News - March 12, 2020

Concerns about coronavirus

Albert Sikkema

On 9 March, Hans Verhoef, an epidemiologist in the Human Nutrition and Health group at Wageningen, organized a debate in Impulse about COVID-19. ‘I am concerned about hospitals’ capacity.’

Should we be worried?
‘I don’t have all the data on the coronavirus but I am worried. The COVID-19 virus is spreading fast and we don’t know how many Dutch people are infected but are not being picked up by the health service. That group can infect other people undetected. Secondly, I am concerned about hospitals’ capacity. Dutch hospitals have 2000 intensive care beds, but is that enough in the event of an epidemic? Even now, they barely have enough coronavirus test kits and medical staff.’

This isn’t like the flu?
‘We don’t know yet what the probability is of being infected by the coronavirus nor what the probability is of dying from it but all the evidence points to a virus that is more deadly than the flu virus we are familiar with. The population is vulnerable because it hasn’t built up any immunity to this new virus and there is no vaccine as yet. There are also no medicines. What is more, patients remain infectious throughout the period of illness of two to three weeks, which is longer than for the usual flu virus. That lengthy period means the virus is transmitted more often and therefore spreads faster.’

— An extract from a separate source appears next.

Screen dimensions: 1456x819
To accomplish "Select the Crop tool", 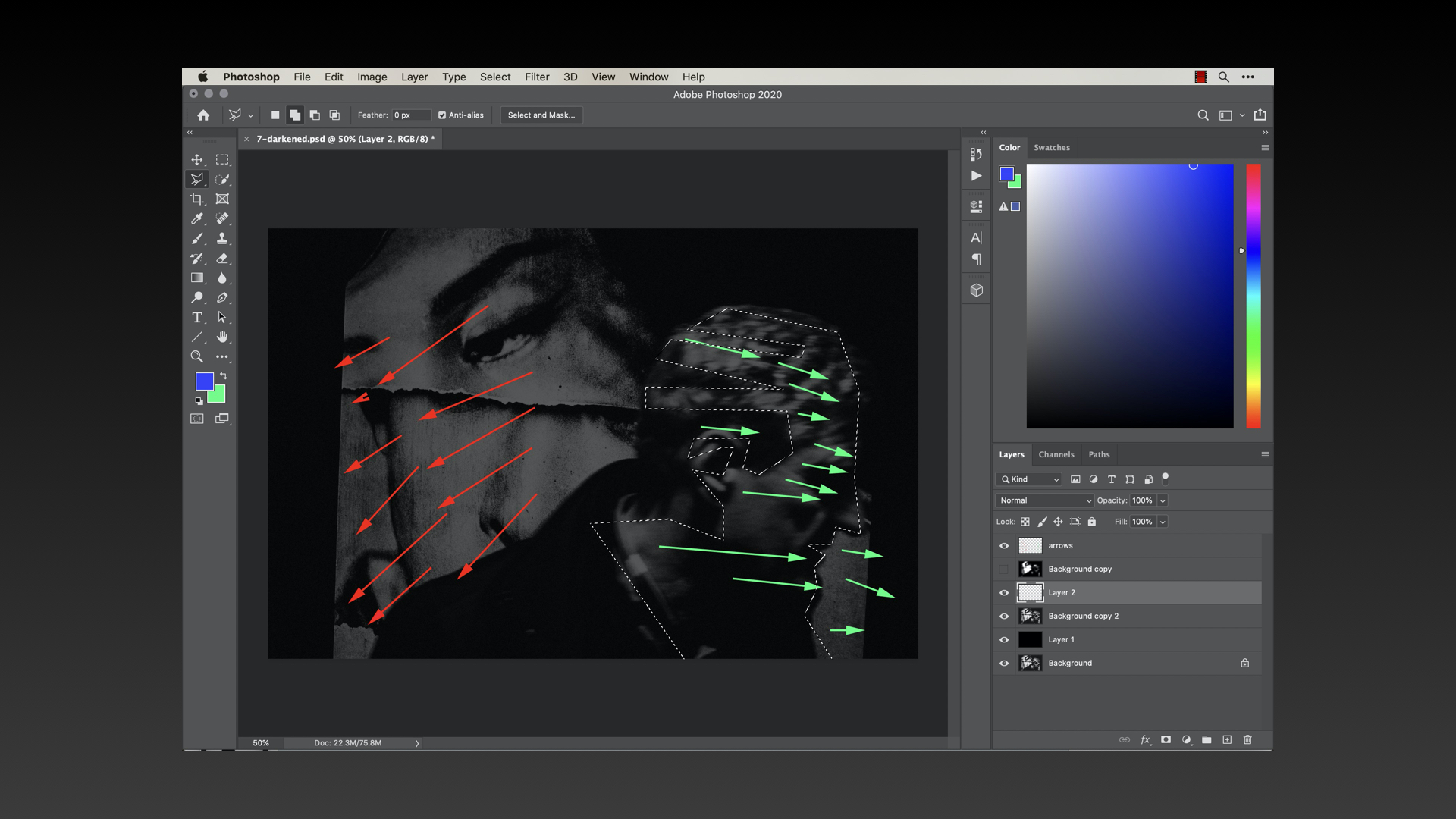I will (x=197, y=199).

But isn’t the virus on its way out in China?
‘That’s true but that is thanks to the very rapid and stringent measures taken by the Chinese government from the start of the outbreak in December. China’s achievement is amazing. It is doubtful whether other countries can manage that. Harvard professor Marc Lipsitch expects 20 to 60 per cent of the global population to become infected. That means millions of people could die from it. But those are estimates; no one really knows.’

What can we do?
‘We need to be alert and make sure we don’t help spread the virus. I am concerned for example about nursing homes with vulnerable old people and about people with chronic diseases such as diabetes and high blood pressure. Are we doing enough to protect them? Above all, we need to wash our hands much more thoroughly and much more often than we do now.’